Patient Expectations and Informed Consent

Clinicians emphasize the need to manage expectations. Bionic eyes do not restore natural vision; they provide a crude, low‑resolution representation of the world that requires practice to interpret. Patients must understand that surgery carries risks, that training is lengthy and that the device may not work for everyone. There is also an ethical responsibility to ensure that early adopters are supported if companies fail or devices become obsolete — a reality underscored by the discontinuation of Argus II.

Equity and Global Impact

Visual impairment disproportionately affects people in low‑ and middle‑income countries, where access to health care and advanced technology is limited. While bionic eyes offer hope, the technology must be developed with equitable access in mind. Additionally, prevention and treatment of conditions like AMD, retinitis pigmentosa, diabetic retinopathy and glaucoma remain critical. Bionic eyes should not divert attention from proven public health interventions but rather complement them.

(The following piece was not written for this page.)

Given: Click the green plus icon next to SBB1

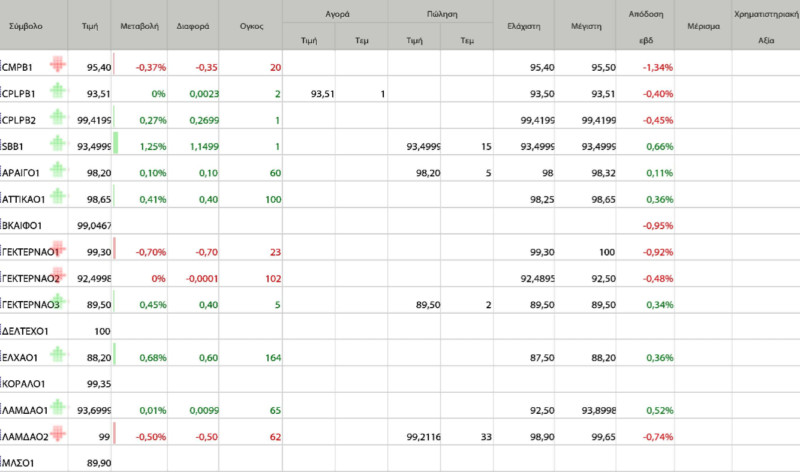Looking at the screenshot, I should 58,143.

The Road Ahead: From Pixels to Perception

The future of bionic eye technology is filled with promise. Researchers are working to:

• Increase pixel density and resolution. PRIMA’s next‑generation chip will have 10,000 pixels, potentially improving acuity to 20/80 or better. Other groups are experimenting with nanowire arrays that could surpass natural photoreceptor density.
• Improve materials and biocompatibility. Advances in electrode materials may reduce immune reactions and extend implant life.
• Incorporate artificial intelligence and machine vision. AI algorithms could optimize image processing, enhance contrast and identify important objects in real time. Neural networks may learn to predict the user’s intentions or highlight hazards.
• Develop hybrid approaches. Combining bionic implants with gene therapy, optogenetics or stem‑cell therapy may allow some patients to regain natural photoreceptors while using electronics for additional vision.
• Expand cortical prostheses. Projects like Orion, Blindsight and ICVP aim to help people with optic nerve damage or no remaining eyes. Brain‑computer interfaces could one day provide direct visual input to the brain, although safety and ethical considerations must be addressed.
• Enhance rehabilitation and user experience. Future devices may integrate augmented reality overlays, voice commands and haptic feedback to make prosthetic vision more intuitive and immersive.

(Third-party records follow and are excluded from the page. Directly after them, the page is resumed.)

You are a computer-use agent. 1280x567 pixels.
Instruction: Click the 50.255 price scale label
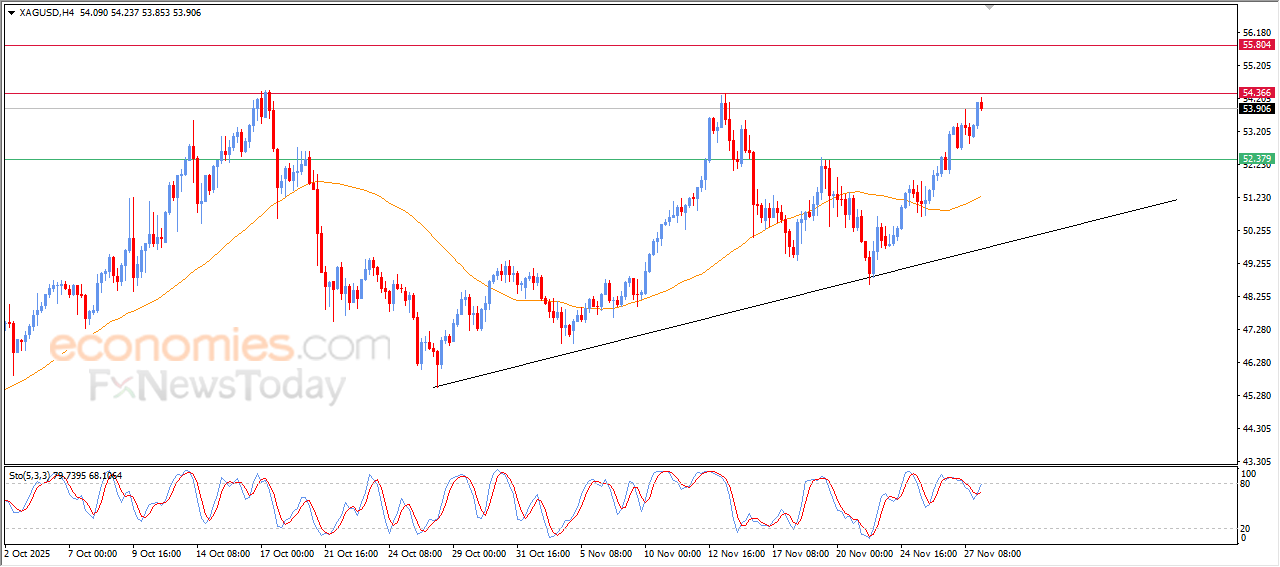(x=1256, y=231)
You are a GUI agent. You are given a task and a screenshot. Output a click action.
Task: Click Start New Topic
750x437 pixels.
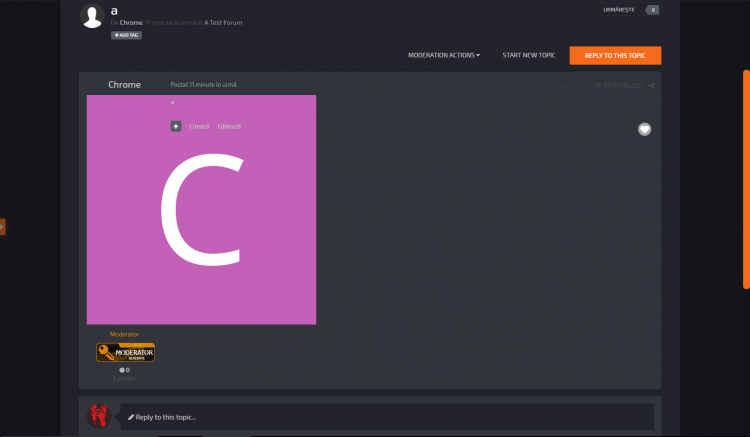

As these innovations advance, collaboration among engineers, ophthalmologists, neuroscientists and ethicists will be essential. Ensuring that patients have access to training and follow‑up care, and that devices remain upgradable and supported, will help avoid the pitfalls seen with earlier devices.

Conclusion: A Glimpse of Light

The idea of a bionic eye has transitioned from science fiction to clinical reality. Early devices like Argus II proved that electronic implants could restore basic light perception, but limitations in resolution and reliability curtailed adoption. Subretinal and suprachoroidal implants increased electrode counts and improved safety, enabling users to recognize shapes and navigate. Cortical implants opened the door for people with severely damaged eyes. Now, with the PRIMA upgrade, dozens of people with advanced AMD can read again, regaining independence and quality of life.

Bionic eyes are still in their infancy. The journey from 60 electrodes to thousands of pixels mirrors the evolution of cochlear implants and suggests that visual prostheses will continue to improve. Still, these devices are not a cure for blindness; they offer partial vision and require significant training. Ethical considerations around cost, accessibility and long‑term support remain paramount. As we stand at the dawn of an era where blind people are seeing again, continued research, collaboration and compassion will determine how widely and equitably this technology transforms lives.